The present findings of the processes of lexical refinement in the (Tuscan) Italian colour lexicon indicate that such processes are similar to those also observed in other modern languages, whose colour terminology is evolving, whereby a few terms, conventionally considered to be non-BCTs, become more salient and frequently used. In particular, lilac and turquoise, counterparts of Italian lilla and verde acqua, are argued to augment the British English BCT inventory (Mylonas and MacDonald, 2016); a similar tendency is observed in American English with regard to lavender and teal (Lindsey and Brown, 2014); in Russian, with the counterparts sirenevyj and birûzovyj (Griber et al., 2021), and in Spanish, with lila and turquesa (Xu et al., 2023).

Among other non-BCTs that increase in frequency and salience across languages, including Italian, are two in the YELLOW-BROWN-WHITE area of the colour space—beige ‘beige’ (Claidière et al., 2008; Eessalu and Uusküla, 2013; Lindsey and Brown, 2014; Mylonas and MacDonald, 2016; Sturges and Whitfield, 1997; Taft and Sivik, 1997) and ocra ‘ochre’ (Jakovljev and Zdravković, 2018; Mylonas and MacDonald, 2016; Uusküla and Bimler, 2016).

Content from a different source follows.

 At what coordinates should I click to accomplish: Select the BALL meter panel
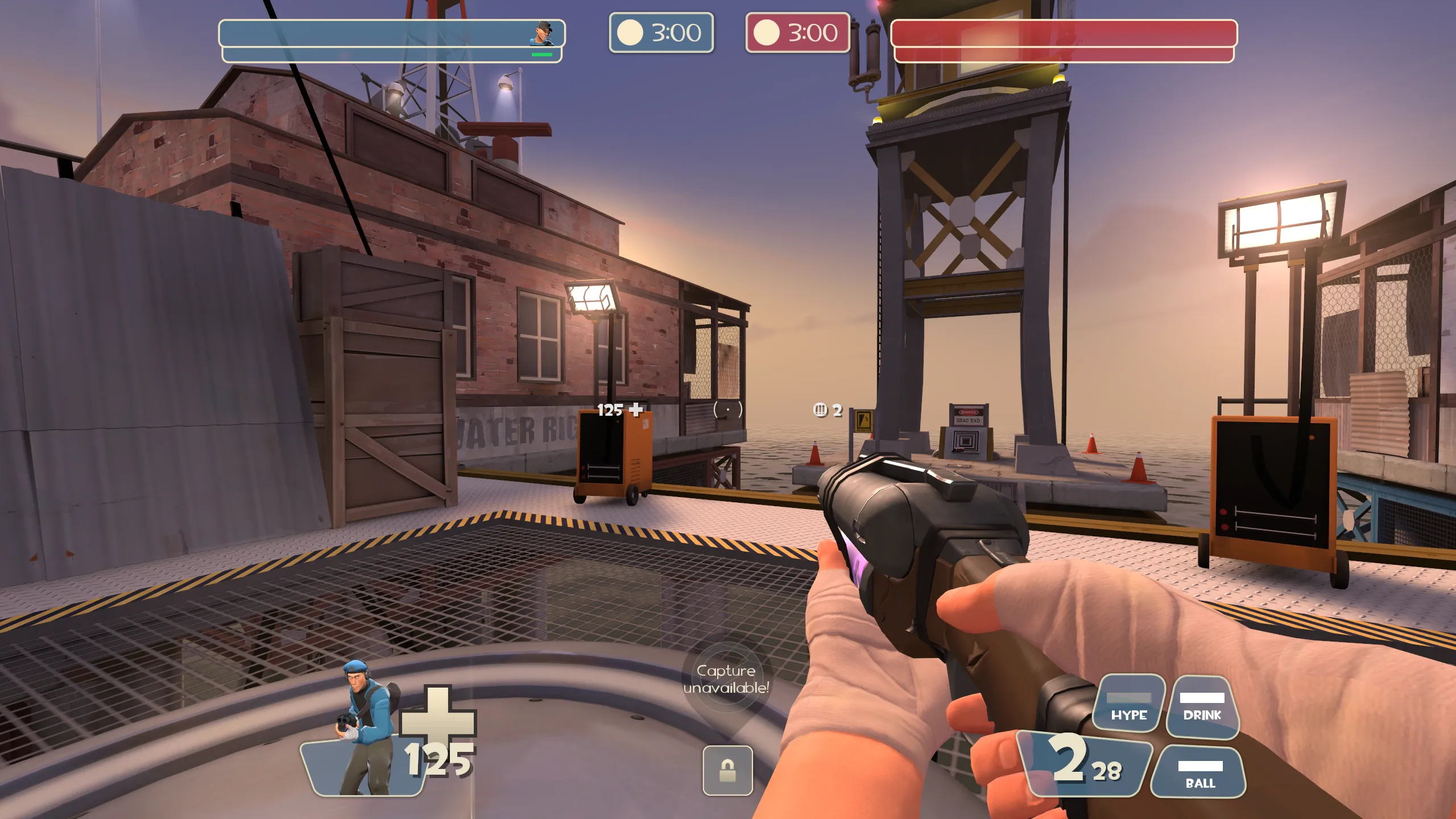(1199, 773)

These are complemented by terms for the metallic sheens oro ‘gold’ and argento ‘silver’ that exhibit a high-frequency figure in all those languages whose colour vocabularies have so far been investigated.

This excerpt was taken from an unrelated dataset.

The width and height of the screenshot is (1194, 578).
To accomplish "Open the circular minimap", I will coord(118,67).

High-frequency Italian terms: fucsia, bordeaux, amaranto, magenta and porpora, which lexically refine the purple area (Albertazzi and Da Pos, 2017; Paggetti et al., 2016), remind one of similar processes in American English (Lindsey and Brown, 2014), British English (Mylonas and MacDonald, 2016; Sturges and Whitfield, 1997), Russian (Griber et al., 2021; Paramei et al., 2018b), Castilian Spanish (Xu et al., 2023) and many other languages (Uusküla and Bimler, 2016).

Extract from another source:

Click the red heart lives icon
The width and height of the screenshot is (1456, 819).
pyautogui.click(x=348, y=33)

The recorded cross-language evolution, with enrichment of the colour inventory, is apparently driven by the need for effective communication of perceived colour in the modern world with its increasing variety of coloured artefacts (cf. Gibson et al., 2017; Zaslavsky et al., 2019, 2022). Across the languages named above, including Italian, we observe that lexical differentiation of the colour space develops through each of the three processes (reviewed by Paramei, 2020; Paramei and Bimler, 2021): category insertion at the BLUE-GREEN category boundary (‘turquoise/teal’); lexical partition (fission) in the purple-red area (‘fuchsia’, ‘claret’, ‘magenta’ etc.); and emergence of a colour category in the “no man’s land” (‘beige’, ‘ochre’, ‘gold’, ‘silver’). As argued by Mylonas et al. (2022), critical for augmenting colour inventories is cultural transfer, i.e. colour names learned by individuals through interactions with other cultures, contexts and technological developments.

We conclude that the (Tuscan) Italian colour lexicon explored here can be considered a paradigmatic case of the close interaction of universal trends in the colour inventory, reflecting cognitive and perceptual biases, with culture-specific biases stipulated by the cultural history of Italian (cf. Baroncelli et al., 2015). Conceivably, the cross-language patterns in the colour inventory will further converge as a result of the globalisation of travel, media and trade. As a consequence, due to language contacts, exposure to colour category distinctions and their lexicalisation will be increased in order to achieve cross-language communication efficiency (Xu et al., 2013).